Audiotext reached 100 stars!

A few days ago, Audiotext reached the 100 stars milestone, which is my second project to achieve so, the first one being iOS Interview Questions. I realized that I hadn't written about Audiotext on this blog, so I thought it would be an appropriate moment to review the development of the project and how I plan to expand it.

Audiotext's trajectory

I started developing Audiotext in February 2023 as a side project to tinker with the Tkinter library for building GUIs in Python, as well as to try out localization in said language, which turned out to be quite similar to how it's done in C. I started using only the Google Speech-to-Text API, which was okay-ish because it was easy to implement for a fun little project. However, the generated transcriptions were poor, and I felt that the overall program had potential to become something bigger and better.

I think this screenshot of the first release can represent what I felt at the time:

One of my main goals from that point on was to improve the UI, which was lacking in both features and visual appeal, and to implement WhisperX, a refined version of OpenAI's Whisper. I ended up doing both with the release of v2.0.0 on December 9, 2023. I had to remove the language option because some people reported problems starting the program due to the system's locale detection. I intended to remove it temporarily in order to fix it at some point in the future, but I haven't added it yet because I don't see any particular benefit to doing so, as the program is already pretty straightforward from a language perspective. However, I don't rule out reimplementing it at some point in the future.

Three days after the v2.0.0 release, v2.1.0 was shipped. It included both subtitle options and advanced options for the WhisperX transcription method, which I had left out of v2.0.0 because I wanted to see if everything worked fine with the base WhisperX implementation. I also added the ability to persist the user configuration to avoid tweaking it every time the program starts.

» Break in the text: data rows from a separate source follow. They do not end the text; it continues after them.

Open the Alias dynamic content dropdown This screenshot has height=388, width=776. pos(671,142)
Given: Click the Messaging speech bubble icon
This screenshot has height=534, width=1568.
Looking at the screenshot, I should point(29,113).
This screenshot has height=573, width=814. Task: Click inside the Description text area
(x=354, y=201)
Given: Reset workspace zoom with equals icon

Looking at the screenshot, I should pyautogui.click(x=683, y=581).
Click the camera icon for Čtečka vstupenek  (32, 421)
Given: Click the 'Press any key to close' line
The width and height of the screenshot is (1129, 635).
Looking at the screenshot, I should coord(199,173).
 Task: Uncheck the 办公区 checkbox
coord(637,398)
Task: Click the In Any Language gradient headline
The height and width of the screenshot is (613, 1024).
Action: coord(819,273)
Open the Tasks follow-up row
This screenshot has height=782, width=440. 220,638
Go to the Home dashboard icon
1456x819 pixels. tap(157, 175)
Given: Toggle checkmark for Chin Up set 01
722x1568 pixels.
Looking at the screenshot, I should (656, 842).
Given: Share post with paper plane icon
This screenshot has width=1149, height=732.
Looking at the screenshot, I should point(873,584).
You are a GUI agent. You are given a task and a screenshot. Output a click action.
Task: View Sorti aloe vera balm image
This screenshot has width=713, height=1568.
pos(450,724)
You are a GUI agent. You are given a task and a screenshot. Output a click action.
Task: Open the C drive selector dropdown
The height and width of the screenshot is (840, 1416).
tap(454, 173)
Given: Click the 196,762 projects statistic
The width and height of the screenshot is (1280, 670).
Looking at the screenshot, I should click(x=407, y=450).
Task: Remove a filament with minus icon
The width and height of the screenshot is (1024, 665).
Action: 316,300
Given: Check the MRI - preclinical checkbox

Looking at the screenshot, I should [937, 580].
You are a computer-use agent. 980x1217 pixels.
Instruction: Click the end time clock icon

Five months later, on April 27, 2024, I released v2.2.0 with the option to transcribe YouTube videos, which was a feature that I added because I found myself in a situation where I needed to transcribe a video and thought that it would be a handy feature to have in Audiotext. I also tweaked the GUI and made it better organized by adding a combo box to select the source of the transcription and modifying the GUI accordingly.

In v2.2.2, I added the option to autosave the generated transcription(s) and overwrite existing transcription files, as well as the option to transcribe the supported files in a directory. These additions improved the UX by giving more control over the way the transcriptions are saved and avoiding the need to transcribe multiple files one at a time.

Finally, we come to the current release, which is v2.2.3, published on June 9th. It adds the output file types option to the WhisperX options, along with persistance of the selected appearance mode.

What's next?

While I'm pretty happy with the current state of the project, there are still a few things left to do, as noted in the Roadmap. I'd like to add the ability to abort an initialized transcription process, but doing this in Python is quite tricky because of the way the language handles threading. Similarly, I haven't been able to generate an .app executable for macOS, which will take some time, but is not as difficult to handle as the threading problem.

I'm sure there are more ways to improve Audiotext that I'll hopefully think of and implement in the future. However, if you have an idea that can improve the program, I'd be more than happy to read your suggestion in the discussions!